Based on these studies, it had been suggested that there might be a directional recycling of active RTKs to the leading edge of border cells, amplifying the initial small difference between RTK signaling levels at the front and those at the back (Janssens et al., 2010; Jékely et al., 2005; Montell et al., 2012). Recently, it was shown that the active (tyrosine phosphorylated) form of PVR was enriched at the front of cluster when PVR is overexpressed, but the front-back asymmetry of active PVR is significantly less than that of pTyr. This discrepancy raises the question of whether kinases and phosphorylated proteins other than active PVR are directionally recycled to the front. Moreover, how this recycling process is regulated is unclear. In this study, we showed that there was a polarized distribution of Rab11-labeled recycling endosome and Sec5-labeled exocyst near the leading edge of migrating border cells, which is mediated by the guidance receptor PVR. Interestingly, we found PVR signaled through the small GTPase Rac to locally increase recycling endosome levels.

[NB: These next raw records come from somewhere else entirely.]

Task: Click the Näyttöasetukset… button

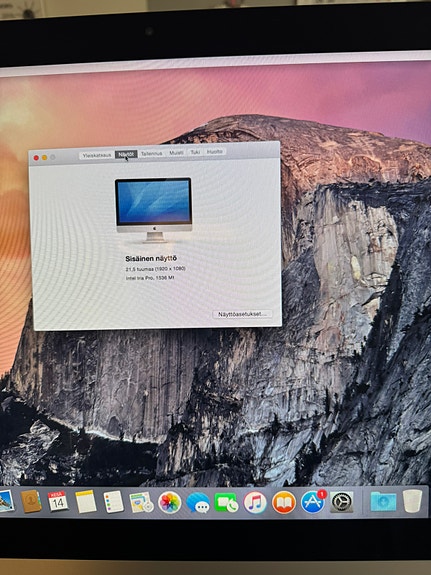Action: pos(242,314)
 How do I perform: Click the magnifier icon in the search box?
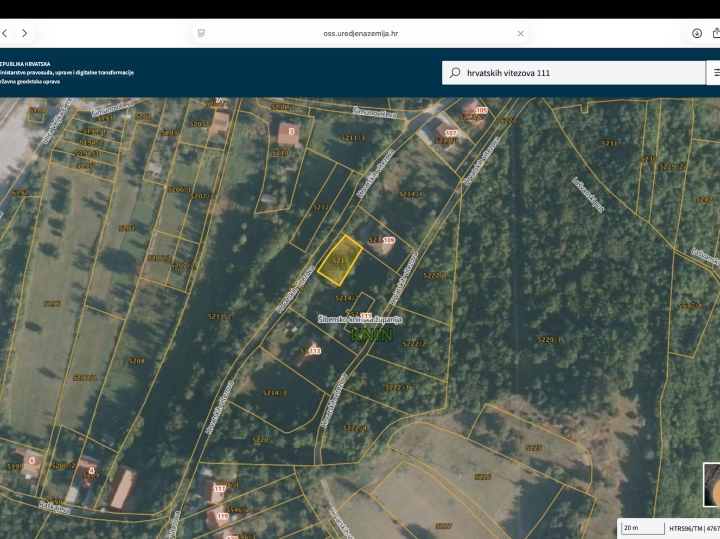click(x=456, y=73)
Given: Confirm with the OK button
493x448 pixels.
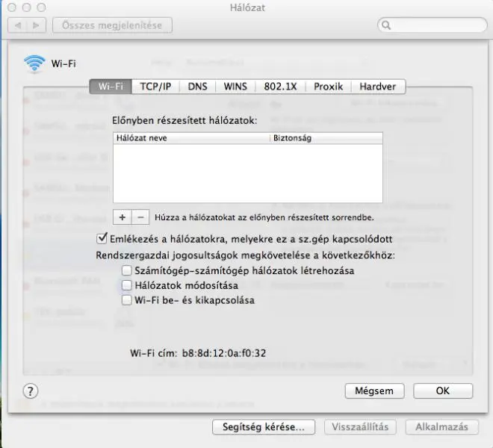Looking at the screenshot, I should [442, 391].
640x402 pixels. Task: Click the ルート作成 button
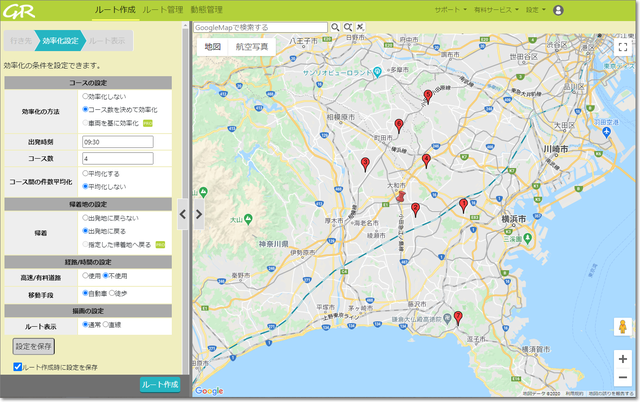coord(159,385)
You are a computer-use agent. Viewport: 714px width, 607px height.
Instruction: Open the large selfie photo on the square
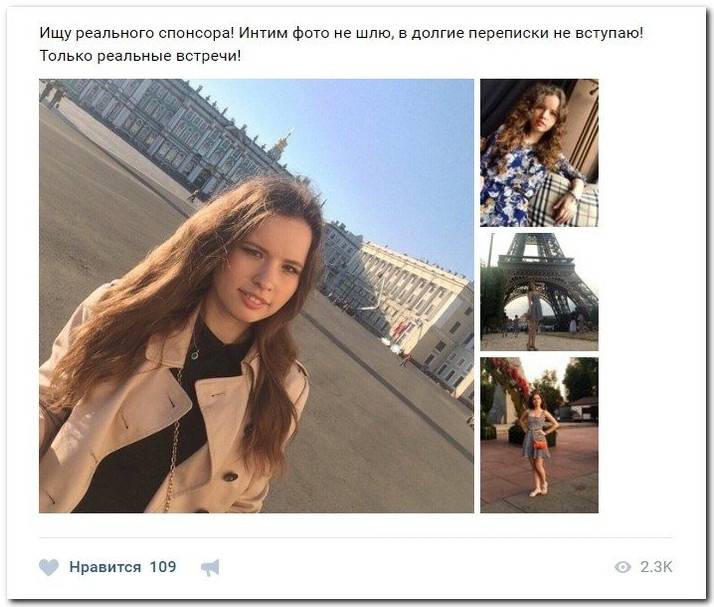[x=256, y=296]
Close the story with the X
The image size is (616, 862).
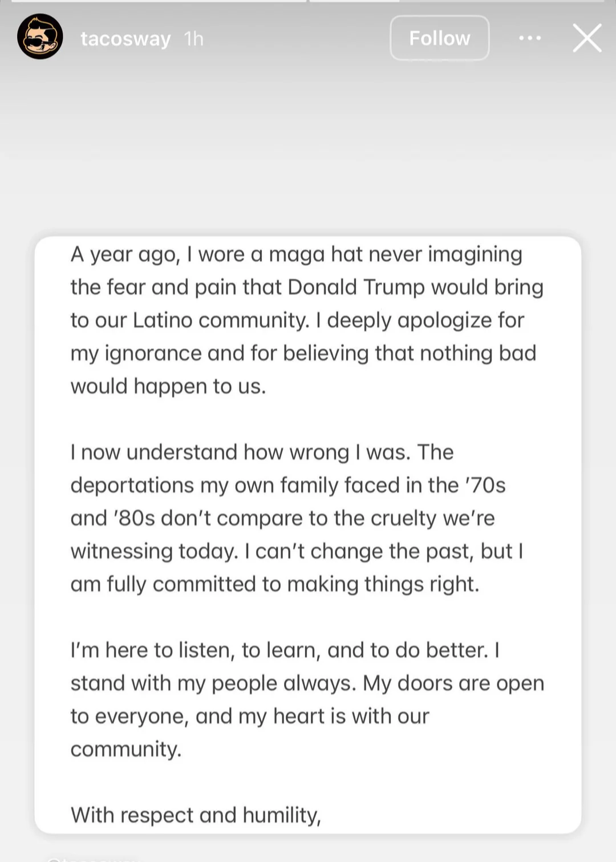pyautogui.click(x=587, y=38)
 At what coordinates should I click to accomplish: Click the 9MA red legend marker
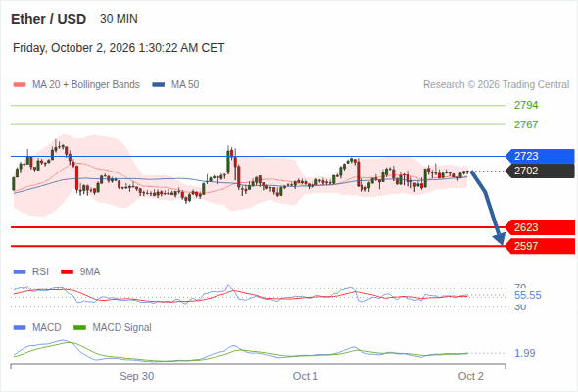(x=67, y=272)
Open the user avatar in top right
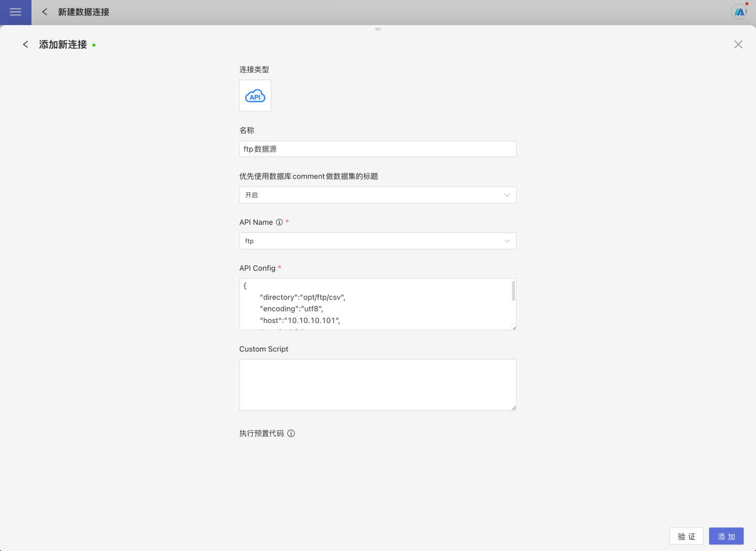Viewport: 756px width, 551px height. 739,12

Elevated recycling endosome levels were proximal to strong F-actin stainings, which normally occurred at the leading edge of the migrating cluster, suggesting that directional recycling could be mediated by the asymmetrically localized F-actin. Conversely, the exocyst component Sec3 was also required for asymmetric localization of RTK activity and F-actin. These results suggested the presence of a positive feedback loop in border cells, where RTKs such as PVR acted to induce a higher level of vesicle recycling and tethering activity in the leading cells, enabling active RTKs or other phosphorylated proteins to be concentrated in a more polarized fashion at the front. Lastly, we also provided evidence that Sec3 promoted recycling and tethering of vesicles containing E-cadherin (Shotgun - FlyBase) in border cells and follicle cells.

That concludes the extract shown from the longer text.